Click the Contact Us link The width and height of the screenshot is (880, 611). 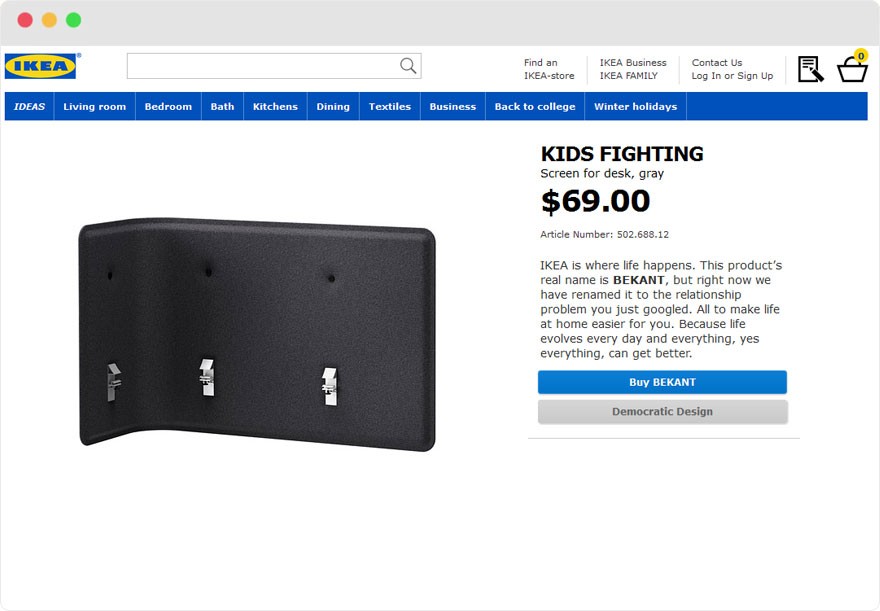tap(717, 63)
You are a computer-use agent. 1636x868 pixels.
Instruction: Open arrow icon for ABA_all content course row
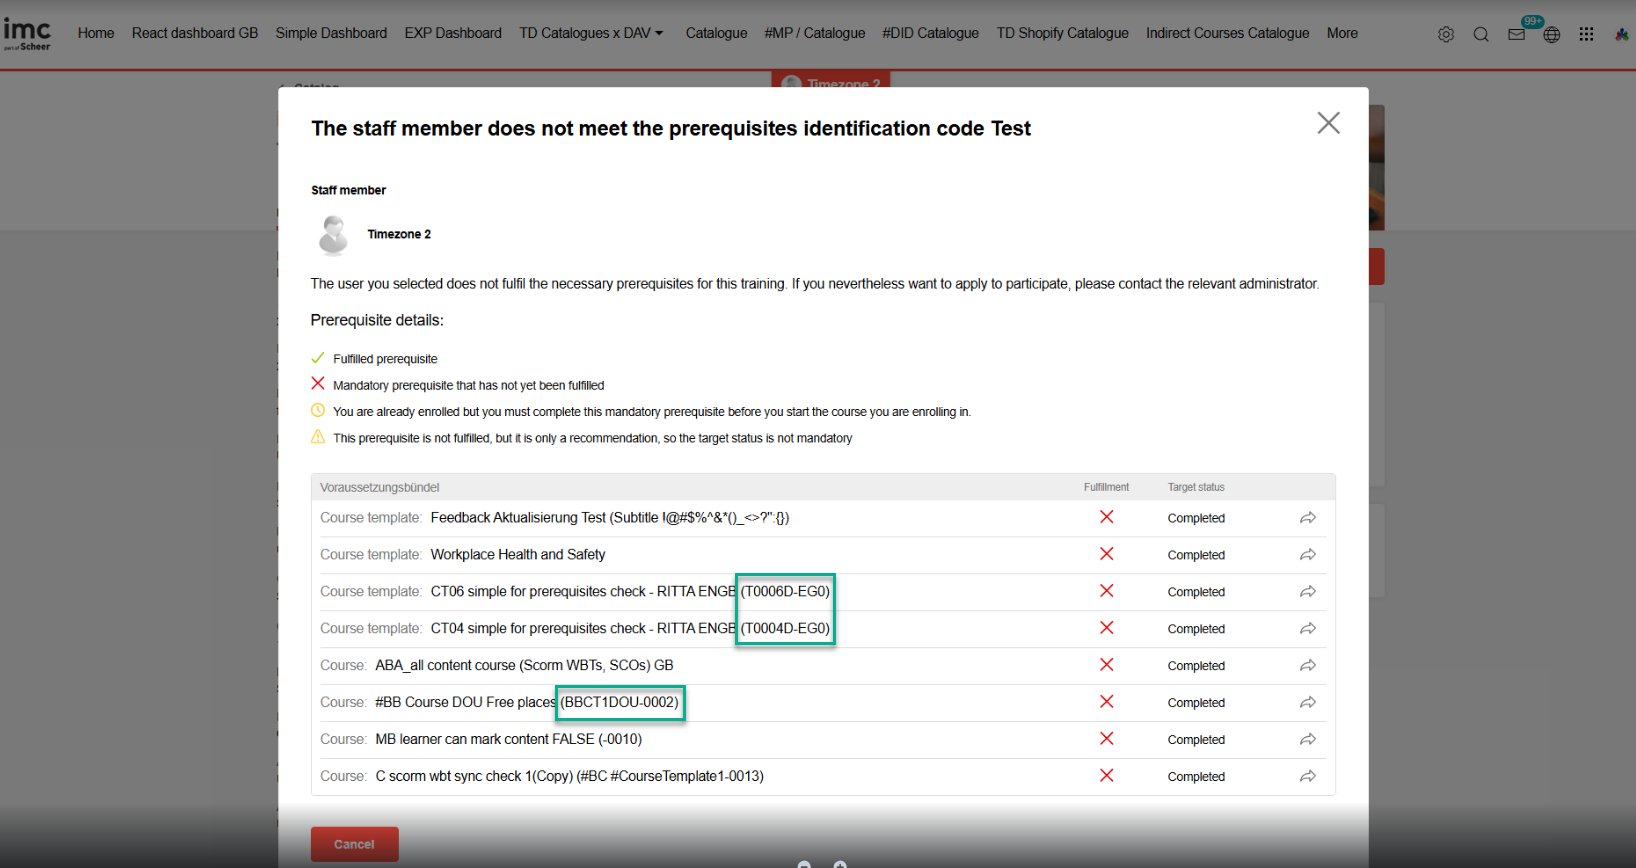(x=1307, y=666)
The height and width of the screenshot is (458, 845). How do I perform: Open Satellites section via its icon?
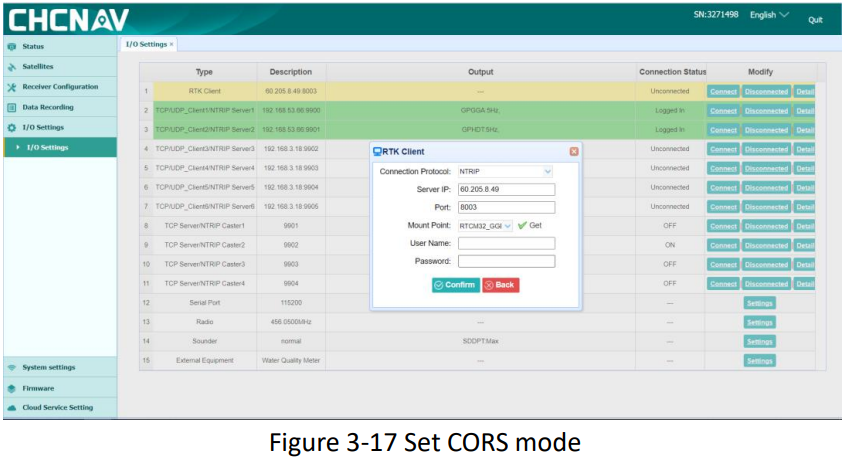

•••

▶ GOAL OF THE EXERCISE
Beginning with the line that holds "Instruction: Open arrow", output each line to the end of the material above, exactly, omitting the pictures.

▶ ANSWER TO THE EXERCISE
Instruction: Open arrow icon for ABA_all content course row
(x=1307, y=666)
The height and width of the screenshot is (458, 845). How do I perform: Open Satellites section via its icon?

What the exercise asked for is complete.